[Start of Attachment]
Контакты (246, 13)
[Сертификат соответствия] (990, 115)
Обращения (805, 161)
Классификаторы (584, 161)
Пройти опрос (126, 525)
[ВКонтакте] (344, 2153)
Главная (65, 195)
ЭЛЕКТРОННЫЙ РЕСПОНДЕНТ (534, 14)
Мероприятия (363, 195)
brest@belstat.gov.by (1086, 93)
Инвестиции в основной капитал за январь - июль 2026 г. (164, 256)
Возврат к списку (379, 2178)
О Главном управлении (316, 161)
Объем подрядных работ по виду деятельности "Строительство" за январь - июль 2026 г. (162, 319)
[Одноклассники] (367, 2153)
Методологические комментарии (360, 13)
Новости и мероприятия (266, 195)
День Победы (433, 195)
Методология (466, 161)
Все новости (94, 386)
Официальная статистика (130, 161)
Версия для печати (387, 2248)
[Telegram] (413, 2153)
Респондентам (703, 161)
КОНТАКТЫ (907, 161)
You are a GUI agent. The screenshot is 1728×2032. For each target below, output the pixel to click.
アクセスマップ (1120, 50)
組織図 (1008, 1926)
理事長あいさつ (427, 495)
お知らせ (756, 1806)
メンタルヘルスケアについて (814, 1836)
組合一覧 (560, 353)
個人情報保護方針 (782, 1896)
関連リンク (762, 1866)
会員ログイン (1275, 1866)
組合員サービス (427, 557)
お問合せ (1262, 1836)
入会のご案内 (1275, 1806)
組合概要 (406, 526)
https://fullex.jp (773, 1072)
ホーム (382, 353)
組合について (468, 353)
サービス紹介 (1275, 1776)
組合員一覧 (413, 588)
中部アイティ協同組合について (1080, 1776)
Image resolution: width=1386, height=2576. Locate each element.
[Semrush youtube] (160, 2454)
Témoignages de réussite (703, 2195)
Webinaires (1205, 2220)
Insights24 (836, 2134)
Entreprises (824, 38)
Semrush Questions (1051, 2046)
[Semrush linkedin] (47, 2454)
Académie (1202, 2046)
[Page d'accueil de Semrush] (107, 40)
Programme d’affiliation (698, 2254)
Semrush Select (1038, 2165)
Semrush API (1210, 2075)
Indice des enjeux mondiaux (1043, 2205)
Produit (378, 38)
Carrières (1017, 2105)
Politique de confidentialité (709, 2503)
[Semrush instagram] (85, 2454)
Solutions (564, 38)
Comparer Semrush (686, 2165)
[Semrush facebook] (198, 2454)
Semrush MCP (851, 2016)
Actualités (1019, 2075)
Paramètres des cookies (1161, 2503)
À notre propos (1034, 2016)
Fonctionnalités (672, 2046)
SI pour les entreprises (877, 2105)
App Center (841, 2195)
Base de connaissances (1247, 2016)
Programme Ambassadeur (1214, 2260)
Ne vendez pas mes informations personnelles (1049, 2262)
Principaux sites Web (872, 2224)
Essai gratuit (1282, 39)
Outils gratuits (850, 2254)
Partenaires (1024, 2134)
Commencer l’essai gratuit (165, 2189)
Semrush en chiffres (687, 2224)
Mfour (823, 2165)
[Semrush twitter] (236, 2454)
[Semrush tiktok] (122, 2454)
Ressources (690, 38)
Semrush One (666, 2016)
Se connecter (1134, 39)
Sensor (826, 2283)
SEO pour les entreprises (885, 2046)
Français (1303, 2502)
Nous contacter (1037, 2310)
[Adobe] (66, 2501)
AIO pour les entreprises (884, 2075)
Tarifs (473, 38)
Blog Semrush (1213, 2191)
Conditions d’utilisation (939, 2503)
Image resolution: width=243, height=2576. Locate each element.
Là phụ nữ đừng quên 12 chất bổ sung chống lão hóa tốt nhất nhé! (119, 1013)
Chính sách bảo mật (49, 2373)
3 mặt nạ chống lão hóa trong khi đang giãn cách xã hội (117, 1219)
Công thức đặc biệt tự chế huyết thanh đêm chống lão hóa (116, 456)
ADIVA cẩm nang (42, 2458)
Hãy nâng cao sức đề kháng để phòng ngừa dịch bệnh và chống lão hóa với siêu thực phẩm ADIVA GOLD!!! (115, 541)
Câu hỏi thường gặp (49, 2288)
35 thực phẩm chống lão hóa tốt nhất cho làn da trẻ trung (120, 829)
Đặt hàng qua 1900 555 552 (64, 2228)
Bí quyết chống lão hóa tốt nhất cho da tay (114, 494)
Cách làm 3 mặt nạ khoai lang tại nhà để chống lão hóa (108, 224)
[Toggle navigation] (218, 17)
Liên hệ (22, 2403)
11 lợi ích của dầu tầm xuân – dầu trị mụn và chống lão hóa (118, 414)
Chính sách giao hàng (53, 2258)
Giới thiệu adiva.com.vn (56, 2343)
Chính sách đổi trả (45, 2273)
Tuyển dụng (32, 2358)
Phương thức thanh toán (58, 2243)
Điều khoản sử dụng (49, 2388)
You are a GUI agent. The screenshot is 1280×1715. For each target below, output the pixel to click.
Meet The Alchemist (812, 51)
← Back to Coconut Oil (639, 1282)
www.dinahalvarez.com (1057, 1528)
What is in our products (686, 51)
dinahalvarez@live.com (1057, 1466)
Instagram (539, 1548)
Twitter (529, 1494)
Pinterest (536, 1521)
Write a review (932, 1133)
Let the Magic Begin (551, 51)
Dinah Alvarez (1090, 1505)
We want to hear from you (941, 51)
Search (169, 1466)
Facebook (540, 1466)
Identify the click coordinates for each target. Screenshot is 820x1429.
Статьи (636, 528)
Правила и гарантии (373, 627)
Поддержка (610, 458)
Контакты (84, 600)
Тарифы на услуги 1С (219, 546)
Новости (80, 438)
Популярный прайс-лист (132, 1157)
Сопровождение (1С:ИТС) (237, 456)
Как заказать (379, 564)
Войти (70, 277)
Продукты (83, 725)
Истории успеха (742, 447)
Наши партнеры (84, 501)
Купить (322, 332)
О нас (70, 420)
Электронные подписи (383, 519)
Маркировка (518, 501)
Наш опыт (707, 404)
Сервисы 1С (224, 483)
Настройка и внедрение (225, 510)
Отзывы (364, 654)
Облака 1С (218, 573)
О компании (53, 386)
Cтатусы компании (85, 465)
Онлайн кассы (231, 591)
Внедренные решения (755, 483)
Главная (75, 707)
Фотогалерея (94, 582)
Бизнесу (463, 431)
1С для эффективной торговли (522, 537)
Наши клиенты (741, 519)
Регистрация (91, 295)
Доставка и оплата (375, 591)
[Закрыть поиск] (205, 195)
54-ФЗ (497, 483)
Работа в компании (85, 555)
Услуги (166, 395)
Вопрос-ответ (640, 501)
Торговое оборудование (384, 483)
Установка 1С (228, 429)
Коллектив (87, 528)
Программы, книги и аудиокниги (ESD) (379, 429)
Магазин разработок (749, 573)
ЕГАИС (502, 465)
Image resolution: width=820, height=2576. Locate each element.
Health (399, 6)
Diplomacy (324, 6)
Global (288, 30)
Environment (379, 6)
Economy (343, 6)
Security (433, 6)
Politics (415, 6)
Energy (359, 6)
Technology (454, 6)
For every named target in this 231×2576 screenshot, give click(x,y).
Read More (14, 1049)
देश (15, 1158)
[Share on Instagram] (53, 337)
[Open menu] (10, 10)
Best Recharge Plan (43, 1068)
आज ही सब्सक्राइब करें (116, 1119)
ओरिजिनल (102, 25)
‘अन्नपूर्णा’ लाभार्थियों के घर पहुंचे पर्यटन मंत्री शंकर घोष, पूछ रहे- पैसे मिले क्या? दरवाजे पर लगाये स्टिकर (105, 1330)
[End of Attachment]
A verbatim reproduction of all the records above is the expected answer.

> **Answer to this exercise**:
Контакты (246, 13)
[Сертификат соответствия] (990, 115)
Обращения (805, 161)
Классификаторы (584, 161)
Пройти опрос (126, 525)
[ВКонтакте] (344, 2153)
Главная (65, 195)
ЭЛЕКТРОННЫЙ РЕСПОНДЕНТ (534, 14)
Мероприятия (363, 195)
brest@belstat.gov.by (1086, 93)
Инвестиции в основной капитал за январь - июль 2026 г. (164, 256)
Возврат к списку (379, 2178)
О Главном управлении (316, 161)
Объем подрядных работ по виду деятельности "Строительство" за январь - июль 2026 г. (162, 319)
[Одноклассники] (367, 2153)
Методологические комментарии (360, 13)
Новости и мероприятия (266, 195)
День Победы (433, 195)
Методология (466, 161)
Все новости (94, 386)
Официальная статистика (130, 161)
Версия для печати (387, 2248)
[Telegram] (413, 2153)
Респондентам (703, 161)
КОНТАКТЫ (907, 161)
You are a GUI agent. The screenshot is 1728×2032. For each target below, output the pixel to click.
アクセスマップ (1120, 50)
組織図 (1008, 1926)
理事長あいさつ (427, 495)
お知らせ (756, 1806)
メンタルヘルスケアについて (814, 1836)
組合一覧 (560, 353)
個人情報保護方針 (782, 1896)
関連リンク (762, 1866)
会員ログイン (1275, 1866)
組合員サービス (427, 557)
お問合せ (1262, 1836)
入会のご案内 (1275, 1806)
組合概要 (406, 526)
https://fullex.jp (773, 1072)
ホーム (382, 353)
組合について (468, 353)
サービス紹介 (1275, 1776)
組合員一覧 (413, 588)
中部アイティ協同組合について (1080, 1776)
Image resolution: width=1386, height=2576. Locate each element.
[Semrush youtube] (160, 2454)
Témoignages de réussite (703, 2195)
Webinaires (1205, 2220)
Insights24 (836, 2134)
Entreprises (824, 38)
Semrush Questions (1051, 2046)
[Semrush linkedin] (47, 2454)
Académie (1202, 2046)
[Page d'accueil de Semrush] (107, 40)
Programme d’affiliation (698, 2254)
Semrush Select (1038, 2165)
Semrush API (1210, 2075)
Indice des enjeux mondiaux (1043, 2205)
Produit (378, 38)
Carrières (1017, 2105)
Politique de confidentialité (709, 2503)
[Semrush instagram] (85, 2454)
Solutions (564, 38)
Comparer Semrush (686, 2165)
[Semrush facebook] (198, 2454)
Semrush MCP (851, 2016)
Actualités (1019, 2075)
Paramètres des cookies (1161, 2503)
À notre propos (1034, 2016)
Fonctionnalités (672, 2046)
SI pour les entreprises (877, 2105)
App Center (841, 2195)
Base de connaissances (1247, 2016)
Programme Ambassadeur (1214, 2260)
Ne vendez pas mes informations personnelles (1049, 2262)
Principaux sites Web (872, 2224)
Essai gratuit (1282, 39)
Outils gratuits (850, 2254)
Partenaires (1024, 2134)
Commencer l’essai gratuit (165, 2189)
Semrush en chiffres (687, 2224)
Mfour (823, 2165)
[Semrush twitter] (236, 2454)
[Semrush tiktok] (122, 2454)
Ressources (690, 38)
Semrush One (666, 2016)
Se connecter (1134, 39)
Sensor (826, 2283)
SEO pour les entreprises (885, 2046)
Français (1303, 2502)
Nous contacter (1037, 2310)
[Adobe] (66, 2501)
AIO pour les entreprises (884, 2075)
Tarifs (473, 38)
Blog Semrush (1213, 2191)
Conditions d’utilisation (939, 2503)
Image resolution: width=243, height=2576. Locate each element.
Là phụ nữ đừng quên 12 chất bổ sung chống lão hóa tốt nhất nhé! (119, 1013)
Chính sách bảo mật (49, 2373)
3 mặt nạ chống lão hóa trong khi đang giãn cách xã hội (117, 1219)
Công thức đặc biệt tự chế huyết thanh đêm chống lão hóa (116, 456)
ADIVA cẩm nang (42, 2458)
Hãy nâng cao sức đề kháng để phòng ngừa dịch bệnh và chống lão hóa với siêu thực phẩm ADIVA GOLD!!! (115, 541)
Câu hỏi thường gặp (49, 2288)
35 thực phẩm chống lão hóa tốt nhất cho làn da trẻ trung (120, 829)
Đặt hàng qua 1900 555 552 (64, 2228)
Bí quyết chống lão hóa tốt nhất cho da tay (114, 494)
Cách làm 3 mặt nạ khoai lang tại nhà để chống lão hóa (108, 224)
[Toggle navigation] (218, 17)
Liên hệ (22, 2403)
11 lợi ích của dầu tầm xuân – dầu trị mụn và chống lão hóa (118, 414)
Chính sách giao hàng (53, 2258)
Giới thiệu adiva.com.vn (56, 2343)
Chính sách đổi trả (45, 2273)
Tuyển dụng (32, 2358)
Phương thức thanh toán (58, 2243)
Điều khoản sử dụng (49, 2388)
You are a GUI agent. The screenshot is 1280×1715. For each target below, output the pixel to click.
Meet The Alchemist (812, 51)
← Back to Coconut Oil (639, 1282)
www.dinahalvarez.com (1057, 1528)
What is in our products (686, 51)
dinahalvarez@live.com (1057, 1466)
Instagram (539, 1548)
Twitter (529, 1494)
Pinterest (536, 1521)
Write a review (932, 1133)
Let the Magic Begin (551, 51)
Dinah Alvarez (1090, 1505)
We want to hear from you (941, 51)
Search (169, 1466)
Facebook (540, 1466)
Identify the click coordinates for each target. Screenshot is 820x1429.
Статьи (636, 528)
Правила и гарантии (373, 627)
Поддержка (610, 458)
Контакты (84, 600)
Тарифы на услуги 1С (219, 546)
Новости (80, 438)
Популярный прайс-лист (132, 1157)
Сопровождение (1С:ИТС) (237, 456)
Как заказать (379, 564)
Войти (70, 277)
Продукты (83, 725)
Истории успеха (742, 447)
Наши партнеры (84, 501)
Купить (322, 332)
О нас (70, 420)
Электронные подписи (383, 519)
Маркировка (518, 501)
Наш опыт (707, 404)
Сервисы 1С (224, 483)
Настройка и внедрение (225, 510)
Отзывы (364, 654)
Облака 1С (218, 573)
О компании (53, 386)
Cтатусы компании (85, 465)
Онлайн кассы (231, 591)
Внедренные решения (755, 483)
Главная (75, 707)
Фотогалерея (94, 582)
Бизнесу (463, 431)
1С для эффективной торговли (522, 537)
Наши клиенты (741, 519)
Регистрация (91, 295)
Доставка и оплата (375, 591)
[Закрыть поиск] (205, 195)
54-ФЗ (497, 483)
Работа в компании (85, 555)
Услуги (166, 395)
Вопрос-ответ (640, 501)
Торговое оборудование (384, 483)
Установка 1С (228, 429)
Коллектив (87, 528)
Программы, книги и аудиокниги (ESD) (379, 429)
Магазин разработок (749, 573)
ЕГАИС (502, 465)
Image resolution: width=820, height=2576. Locate each element.
Health (399, 6)
Diplomacy (324, 6)
Global (288, 30)
Environment (379, 6)
Economy (343, 6)
Security (433, 6)
Politics (415, 6)
Energy (359, 6)
Technology (454, 6)
For every named target in this 231×2576 screenshot, give click(x,y).
Read More (14, 1049)
देश (15, 1158)
[Share on Instagram] (53, 337)
[Open menu] (10, 10)
Best Recharge Plan (43, 1068)
आज ही सब्सक्राइब करें (116, 1119)
ओरिजिनल (102, 25)
‘अन्नपूर्णा’ लाभार्थियों के घर पहुंचे पर्यटन मंत्री शंकर घोष, पूछ रहे- पैसे मिले क्या? दरवाजे पर लगाये स्टिकर (105, 1330)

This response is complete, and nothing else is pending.